Epoch 50/50: 100%|█████████████████████████████████████████████████████████████████████████████████████████████████████████████████████████████████| 50/50 [12:45<00:00, 15.31s/it, loss=7.36e+03, v_num=1]

To ensure the effectiveness of the model fitting, examining the loss curves over the training period is advisable. These curves indicate whether the model is converging as well as highlight if there are issues with overfitting.

history_df = (
    model.history['elbo_train'].astype(float)
    .join(model.history['elbo_validation'].astype(float))
    .reset_index()
    .melt(id_vars = ['epoch'])
)

p.options.figure_size = 6, 3

p_ = (
    p.ggplot(p.aes(x = 'epoch', y = 'value', color = 'variable'), history_df.query('epoch > 0'))
    + p.geom_line()
    + p.geom_point()
    + p.scale_color_manual({'elbo_train': 'black', 'elbo_validation': 'red'})
    + p.theme_minimal()
)

p_.save('fig1.png', dpi = 300)

print(p_)

The decrease in loss between epochs 40 and 50 is extremely small, with the validation loss showing stability. With this level of performance, the model is now ready to estimate representation vectors for all the 87,000 cells.

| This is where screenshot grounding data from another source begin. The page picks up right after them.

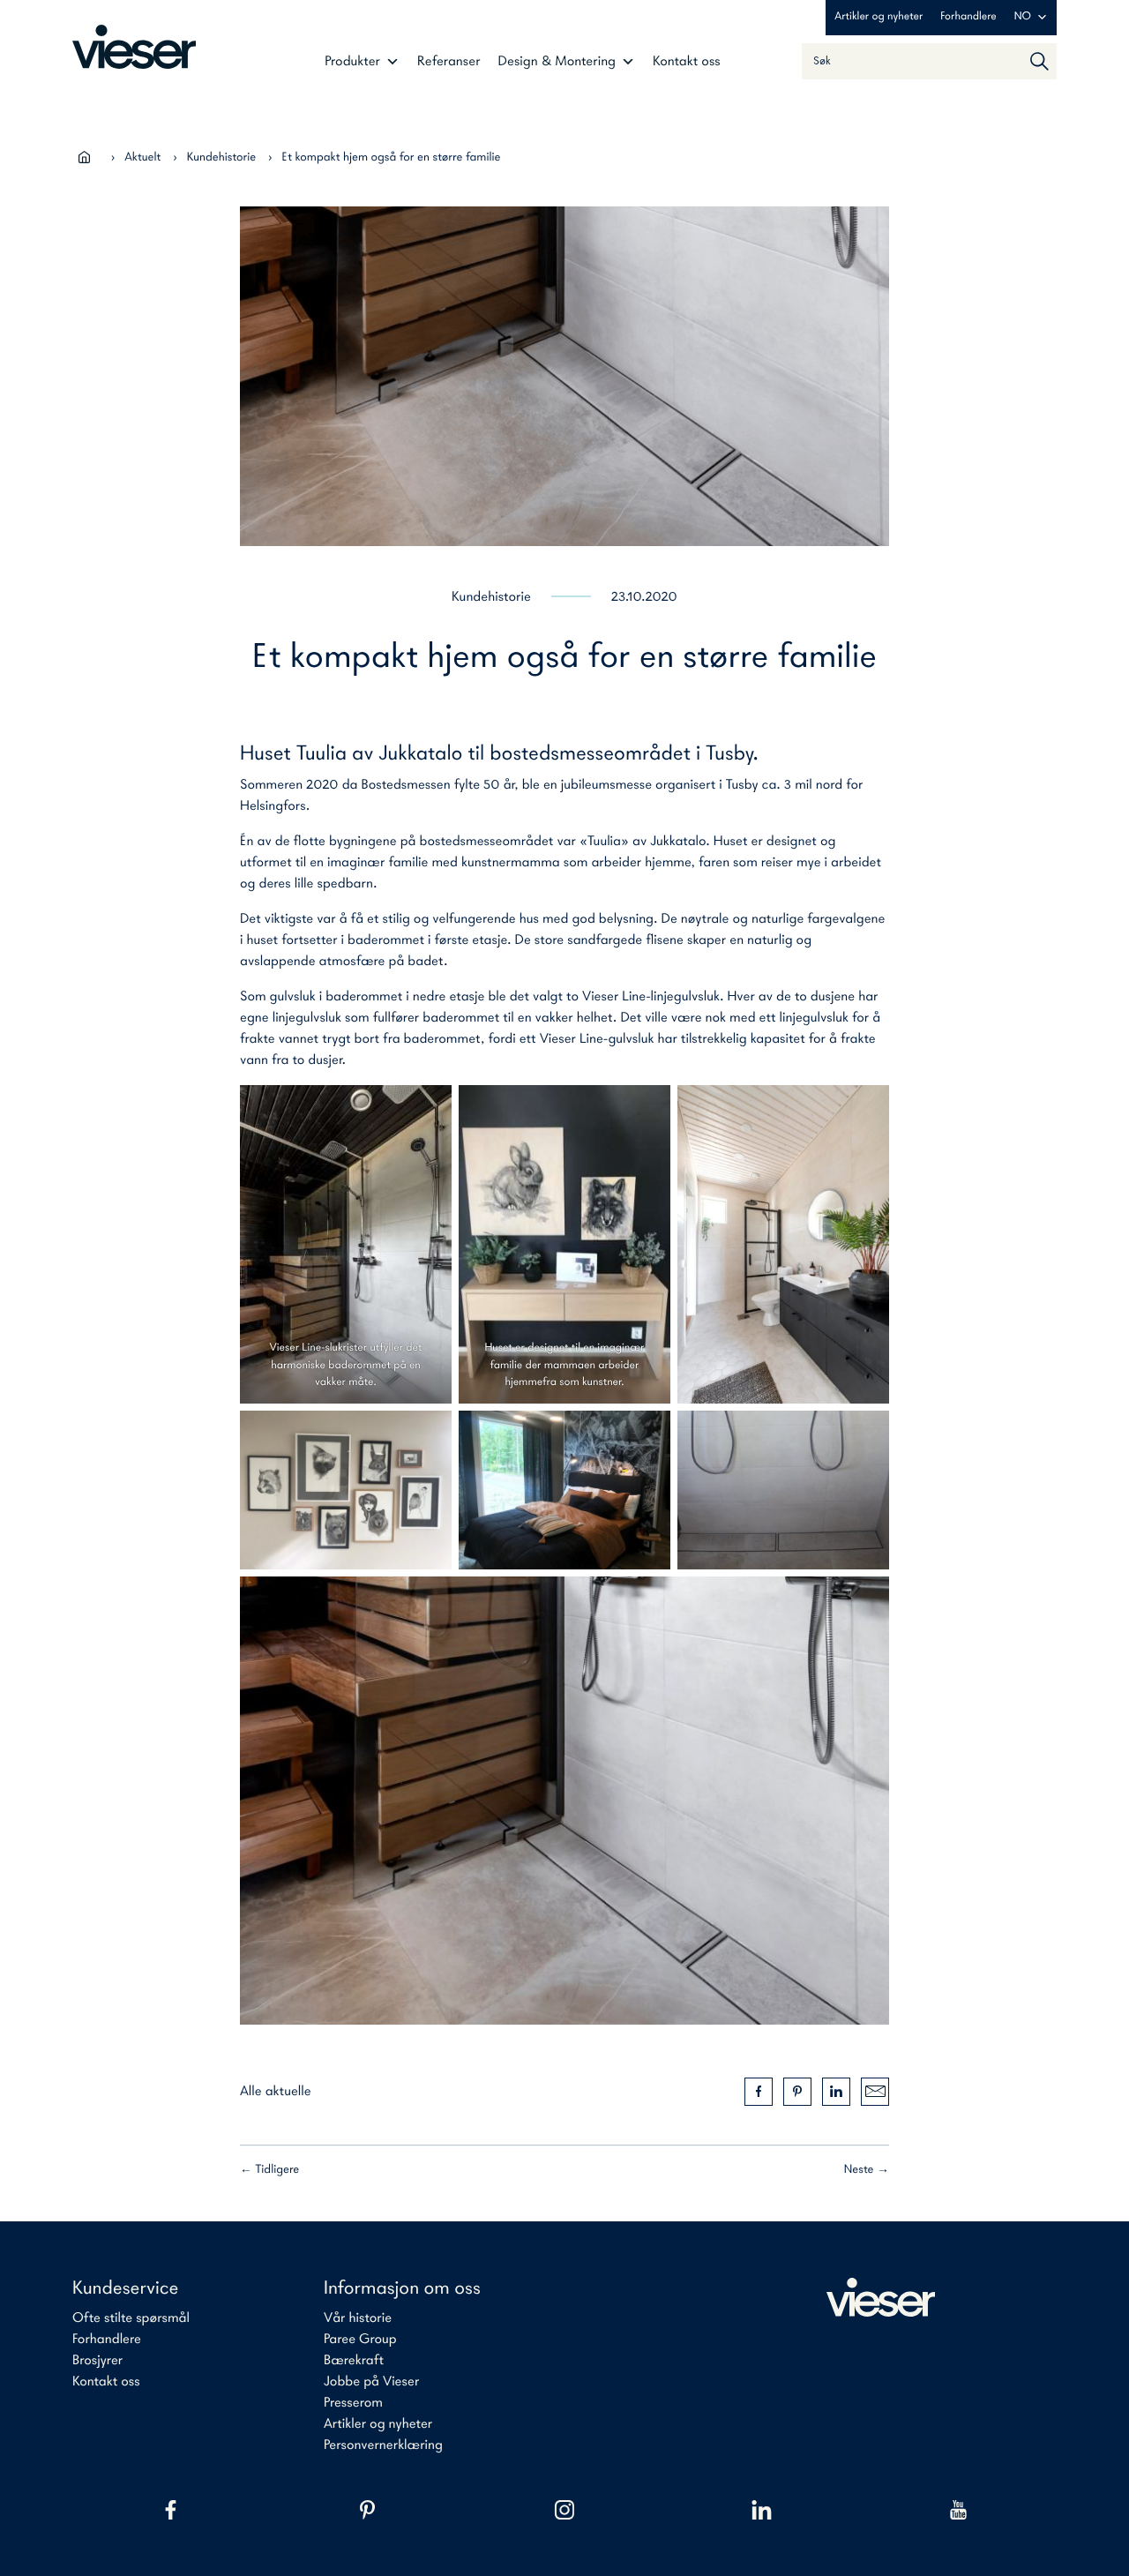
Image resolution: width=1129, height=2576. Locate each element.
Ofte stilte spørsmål (131, 2318)
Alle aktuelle (275, 2092)
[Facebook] (170, 2510)
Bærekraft (354, 2361)
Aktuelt (142, 157)
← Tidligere (269, 2169)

adata.obsm['X_scvi'] = model.get_latent_representation(adata)

To aid in visualizing the representations, the PyMDE package can be utilized to generate a 2D representation of the neighborhood graph of the scVI representation vectors. This package is conveniently available as a utility within scvi-tools.

adata.obsm['X_mde'] = scvi.model.utils.mde(adata.obsm['X_scvi'])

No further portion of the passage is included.